O governo Trump pressiona pela abolição do estoque nuclear do Irã como parte de um esforço diplomático renovado, segundo reportagem do New York Times. A ofensiva ocorre em meio a negociações ainda assombradas pelas consequências da decisão do próprio Trump, em 2018, de se retirar do Plano de Ação Abrangente Conjunto (JCPOA, na sigla em inglês) — o acordo da era Obama que ele chamou de o pior já negociado.

A ironia central é difícil de exagerar. Quando os Estados Unidos abandonaram o JCPOA, o Irã respondeu com uma escalada de enriquecimento que ampliou drasticamente suas reservas de material nuclear. O estoque que Trump agora quer eliminar é substancialmente maior e mais avançado do que o que existia sob as restrições do acordo original — um problema que remonta diretamente à ruptura política que ele próprio iniciou. O terreno diplomático, em outras palavras, se deslocou contra Washington de maneiras que complicam exatamente o resultado que o governo persegue.

A retirada do JCPOA e suas consequências em cascata

O JCPOA de 2015, negociado sob o governo Obama e endossado pelo Conselho de Segurança da ONU, impunha limites rígidos ao enriquecimento de urânio pelo Irã, estabelecia um teto para seu estoque e submetia suas instalações a inspeções internacionais intrusivas. Em troca, o Irã obteve alívio de sanções econômicas paralisantes. O acordo nunca foi perfeito — críticos, incluindo Trump, argumentavam que ele não tratava do programa de mísseis balísticos iraniano nem de suas atividades regionais por meio de grupos aliados —, mas conseguiu congelar as capacidades nucleares do país em um patamar muito abaixo dos limiares necessários para uso bélico.

A retirada de Trump em maio de 2018, seguida pela reimposição de sanções abrangentes sob a campanha de "pressão máxima", removeu a estrutura de incentivos que mantinha o enriquecimento iraniano sob controle. Teerã esperou inicialmente mais de um ano antes de começar a violar os limites do JCPOA, aparentemente na expectativa de que os signatários europeus conseguissem preservar os benefícios econômicos do acordo. Quando esse esforço fracassou, o Irã escalou de forma metódica — aumentando a pureza do enriquecimento, expandindo operações de centrífugas e acumulando material físsil a um ritmo que alarmou especialistas em não proliferação. O resultado é um programa nuclear que, pela maioria das avaliações, é muito mais capaz e muito mais próximo da capacidade bélica do que era em 2018.

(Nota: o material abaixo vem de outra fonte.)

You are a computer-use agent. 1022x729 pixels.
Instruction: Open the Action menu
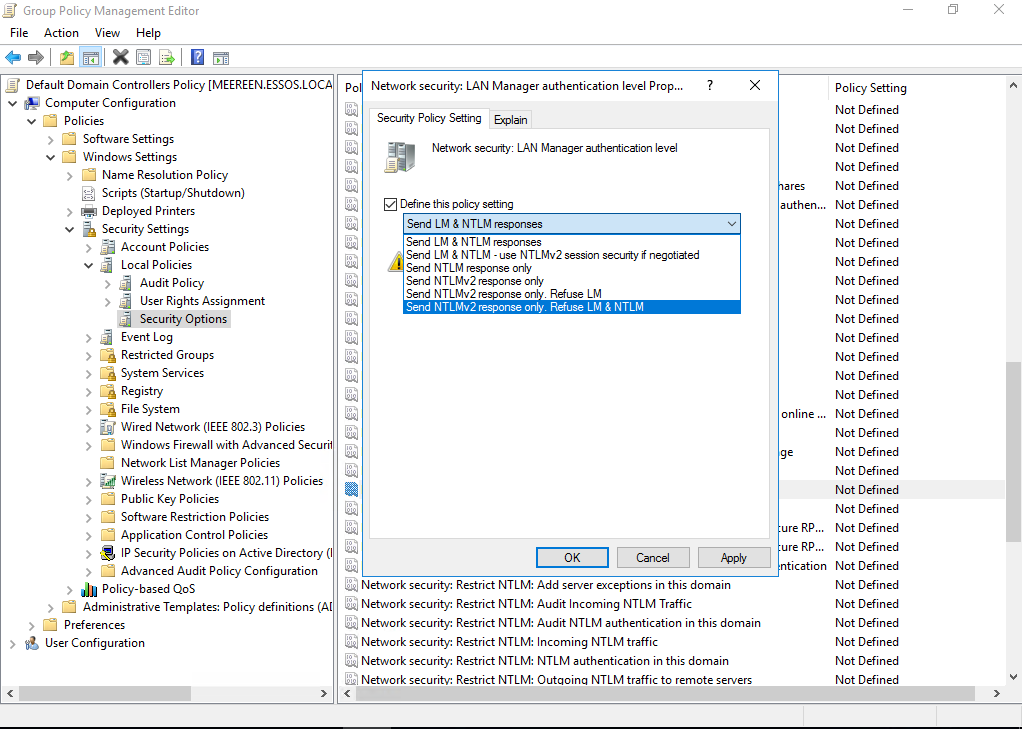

Uma mesa de negociação remodelada por escolhas do passado

A exigência atual do governo — de que o estoque iraniano seja abolido — representa uma posição de abertura maximalista em uma negociação que permanece profundamente assimétrica. O Irã detém uma alavanca física na forma de material enriquecido e infraestrutura de centrífugas que não existiam nessa escala antes do colapso do JCPOA. Reverter essa alavanca exige oferecer algo de valor equivalente, mas a credibilidade dos compromissos americanos foi enfraquecida pelo precedente da retirada unilateral de um acordo multilateral.

Esse déficit de credibilidade vai além de Teerã. Qualquer novo acordo precisaria assegurar ao Irã que um futuro governo americano não repetiria simplesmente o ciclo — abandonar um acordo, provocar escalada e depois exigir concessões ainda mais profundas. A experiência do JCPOA demonstrou que arcabouços diplomáticos, uma vez desmontados, não se reconstroem com facilidade. Aliados europeus, que investiram capital diplomático significativo no acordo original, expressaram cautela quanto à durabilidade de qualquer arranjo sucessor. China e Rússia, cosignatárias do JCPOA, ocupam hoje uma posição geopolítica diferente da que tinham em 2015, o que complica ainda mais o alinhamento multilateral.

O desafio de negociação do governo é moldado, portanto, não apenas pelas capacidades expandidas do Irã, mas pelo dano estrutural à arquitetura diplomática que um dia as conteve. Se Washington conseguirá assegurar um acordo mais abrangente que o JCPOA — que trate simultaneamente de enriquecimento, mísseis e comportamento regional — depende de sua capacidade de oferecer garantias que sua própria história recente solapa. A questão de como um presidente negocia a solução de um problema que sua própria política anterior ajudou a criar permanece, por ora, sem resposta clara.